Onderzoeksdoeleinden
Overigens, zo wijst Lambregts erop, is deze nieuwe referentiestandaard van urineweginfecties alleen bedoeld voor onderzoek. Door een referentiestandaard voor onderzoek hopen ze het risico op misclassificatie te verlagen en te zorgen dat onderzoek onderling beter te vergelijken is. “In het panel zaten experts op het gebied van urineweginfectie uit verschillende landen en vanuit verschillende vakgebieden, onder andere de urologie en ouderengeneeskunde. Dit biedt een brede basis en we hopen dat de nieuwe referentiestandaard op deze manier zijn weg naar de onderzoekspraktijk gaat vinden.”

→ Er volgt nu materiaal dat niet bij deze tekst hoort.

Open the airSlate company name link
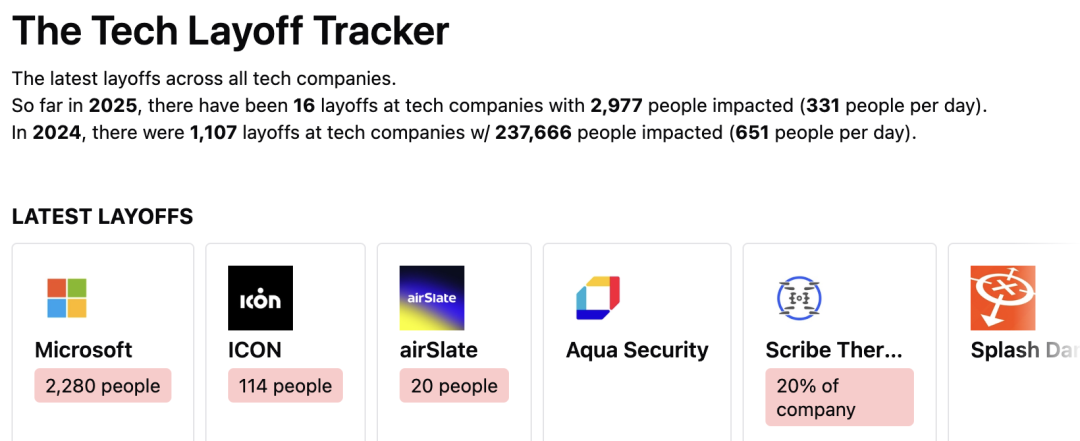Image resolution: width=1080 pixels, height=441 pixels. [439, 350]
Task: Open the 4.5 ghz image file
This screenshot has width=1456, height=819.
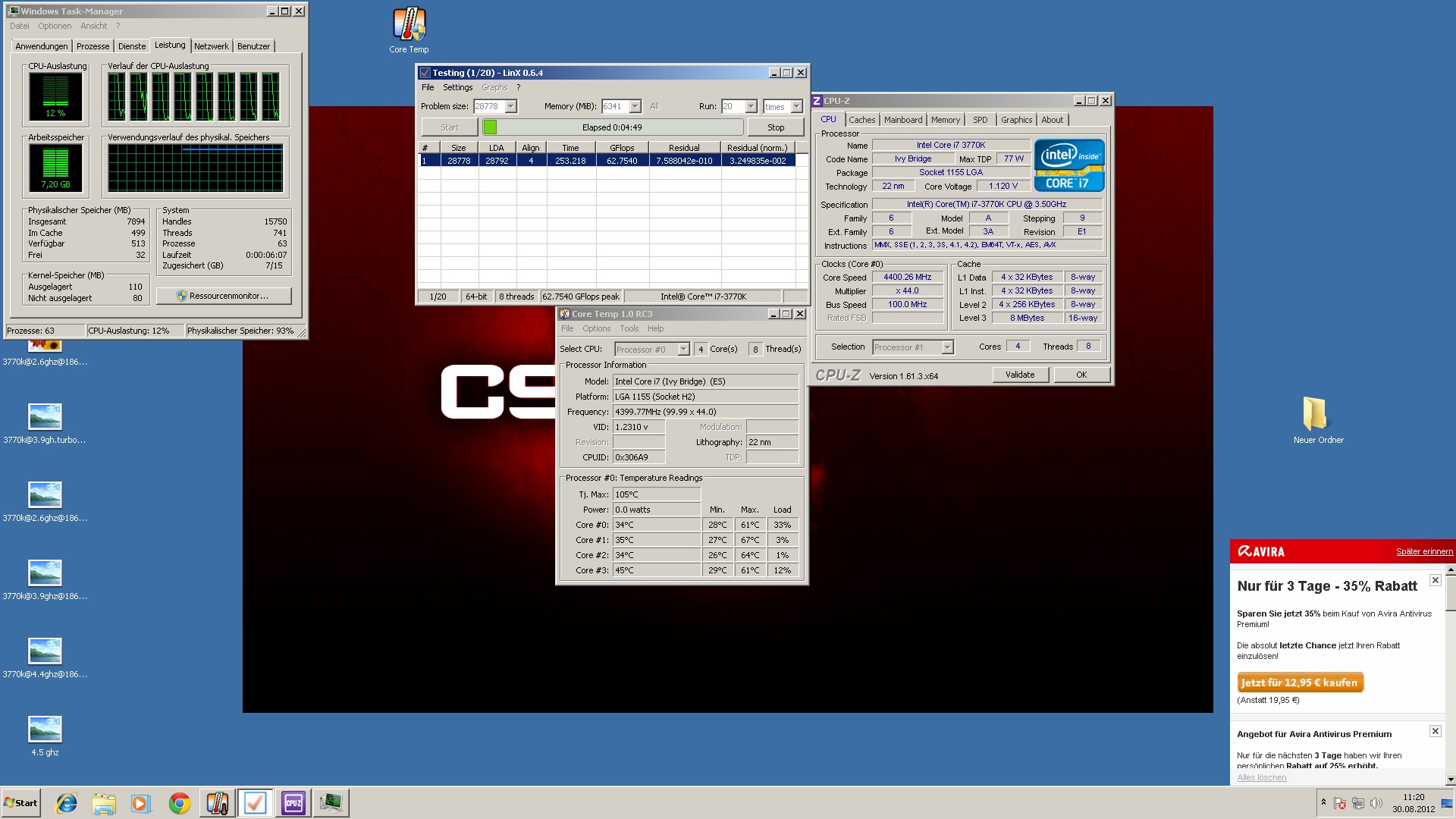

“Urineweginfecties zijn zeer relevant in het kader van antibioticaresistentie”
Hoge relevantie
Het is belangrijk dat er meer onderzoek komt naar urineweginfecties. Lambregts ziet inmiddels al een verschuiving optreden: “Urineweginfectie was geen ‘sexy’ onderwerp; nu is dat gelukkig wat meer het geval. Urineweginfecties – ook de gewone blaasontstekingen – gaan gepaard met een hoge ziektelast. Daarnaast zijn urineweginfecties zeer relevant in het kader van antibioticaresistentie. Bij de behandeling van urineweginfecties worden immers veel antibiotica gebruikt. Antibioticaresistentie bij de verwekkers van urineweginfecties is een groeiend probleem. Tegelijkertijd vindt overbehandeling plaats, doordat onterecht de diagnose blaasontsteking wordt gesteld, vooral bij ouderen. Andere aandoeningen die kunnen optreden als we ouder worden (zoals bijvoorbeeld overactieve blaas of postmenopauzale atrofie) geven namelijk vergelijkbare klachten als een blaasontsteking. Omdat bij ouderen ook de testen minder betrouwbaar zijn, is het stellen van de diagnose vaak lastig, en zijn de testen minder betrouwbaar. Een onterechte diagnose waarbij antibiotica worden gegeven is niet wenselijk, vanwege resistentieontwikkeling, maar ook vanwege bijwerkingen en de mogelijke wisselwerking met andere medicatie. Op dat gebied is dus nog veel te doen.”
Referentie: Bilsen MP, et al. A reference standard for urinary tract infection research: a multidisciplinary Delphi consensus study. Lancet Infect Dis. 2024 Mar 5:S1473-3099(23)00778-8.